DNA or deoxyribonucleic acid, is perhaps the most well-known biological molecule. DNA is present in all forms of life on earth. Essentially, every cell in our bodies contains DNA or the genetic instructions - or code - that makes us what we are. DNA has a unique double helix shape, like a twisted ladder and carries these instructions or code for the development, growth, reproduction, functioning and health of all life. Remarkably, if all of the DNA in a human body was unraveled, it would reach to the sun and back more than 300 times.

The code in DNA is determined by the order of the four nucleotide bases that make up DNA, adenine, cytosine, guanine and thymine and is the complete set of genes and is called a genome.

As the National Human Genome Research Institute works to unlock the secrets of the human genome, researchers continue learning that nearly all diseases that we face have a genetic component. Some diseases are caused by mutations that are inherited from parents and are present in an individual at birth, like sickle cell disease, for example. Other diseases are caused by acquired mutations in a gene or group of genes that occur during a person's life. Such mutations are not inherited from a parent, but occur either randomly or due to some environmental exposure like pollutants. Today’s guest is working tirelessly to create therapies to treat genetic diseases. Specifically, Monogenic diseases.

As defined by the World Health Organization, Monogenic diseases result from modifications in a single gene occurring in all cells of the body. Though relatively rare, they affect millions of people worldwide. Researchers estimate that over 10,000 of human diseases are known to be monogenic. Pure genetic diseases are caused by a single error in a single gene in the human DNA.

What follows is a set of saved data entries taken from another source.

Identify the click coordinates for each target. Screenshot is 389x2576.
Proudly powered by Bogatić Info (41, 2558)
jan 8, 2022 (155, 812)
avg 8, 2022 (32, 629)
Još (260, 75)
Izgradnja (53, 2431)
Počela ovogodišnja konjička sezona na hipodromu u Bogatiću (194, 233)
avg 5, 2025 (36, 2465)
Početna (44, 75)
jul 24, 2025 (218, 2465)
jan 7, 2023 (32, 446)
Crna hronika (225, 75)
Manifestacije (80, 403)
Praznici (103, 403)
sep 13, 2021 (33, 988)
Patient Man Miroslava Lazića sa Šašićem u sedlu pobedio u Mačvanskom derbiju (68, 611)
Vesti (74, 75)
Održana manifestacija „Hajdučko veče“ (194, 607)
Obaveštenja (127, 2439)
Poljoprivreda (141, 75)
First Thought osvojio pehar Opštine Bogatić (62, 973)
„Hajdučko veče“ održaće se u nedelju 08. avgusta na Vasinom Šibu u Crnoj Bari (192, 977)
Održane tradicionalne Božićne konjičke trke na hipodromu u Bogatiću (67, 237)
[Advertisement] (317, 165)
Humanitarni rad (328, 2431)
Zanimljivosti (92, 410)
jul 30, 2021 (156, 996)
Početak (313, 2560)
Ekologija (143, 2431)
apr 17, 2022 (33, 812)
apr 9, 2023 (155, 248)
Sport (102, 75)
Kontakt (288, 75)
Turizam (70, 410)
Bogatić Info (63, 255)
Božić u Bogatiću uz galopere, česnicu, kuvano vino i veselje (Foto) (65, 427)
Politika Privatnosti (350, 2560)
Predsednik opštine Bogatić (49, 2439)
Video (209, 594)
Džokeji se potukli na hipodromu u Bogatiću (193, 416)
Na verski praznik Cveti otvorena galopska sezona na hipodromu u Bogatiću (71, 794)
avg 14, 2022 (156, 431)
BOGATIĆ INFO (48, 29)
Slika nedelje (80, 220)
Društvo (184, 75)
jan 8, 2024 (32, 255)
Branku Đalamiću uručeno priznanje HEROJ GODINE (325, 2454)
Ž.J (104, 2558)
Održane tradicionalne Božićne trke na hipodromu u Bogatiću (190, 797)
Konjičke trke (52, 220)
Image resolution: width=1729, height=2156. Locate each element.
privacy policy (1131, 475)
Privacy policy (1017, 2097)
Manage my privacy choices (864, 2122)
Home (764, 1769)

As you can gather from my brief description, working to treat genetic diseases is complicated, demanding work and requires the commitment and intellectual power of people who are dedicated to finding answers. Today’s guest Scott Sneddon is one of those people. Scott is the President & CEO of Sharp Edge Labs. He is an entrepreneur and scientist trained in chemistry and biology with an emphasis on computational methods. He holds a Ph.D. in Chemistry & Biophysics from Carnegie-Mellon University, a J.D. from Columbia University Law School and has over 20 years of experience in the drug discovery industry, having held leadership positions at Pfizer and Genzyme. At Pfizer Dr. Sneddon was a member of the New Leads Discovery group under innovator Fred Vinick. He then went to Genzyme with Fred to help establish Genzyme's small molecule drug discovery program. There he led the Assay Development and High Throughput Screening group and was a pioneer in implementing high-throughput functional cellular assays for primary drug screening (before such a thing was fashionable).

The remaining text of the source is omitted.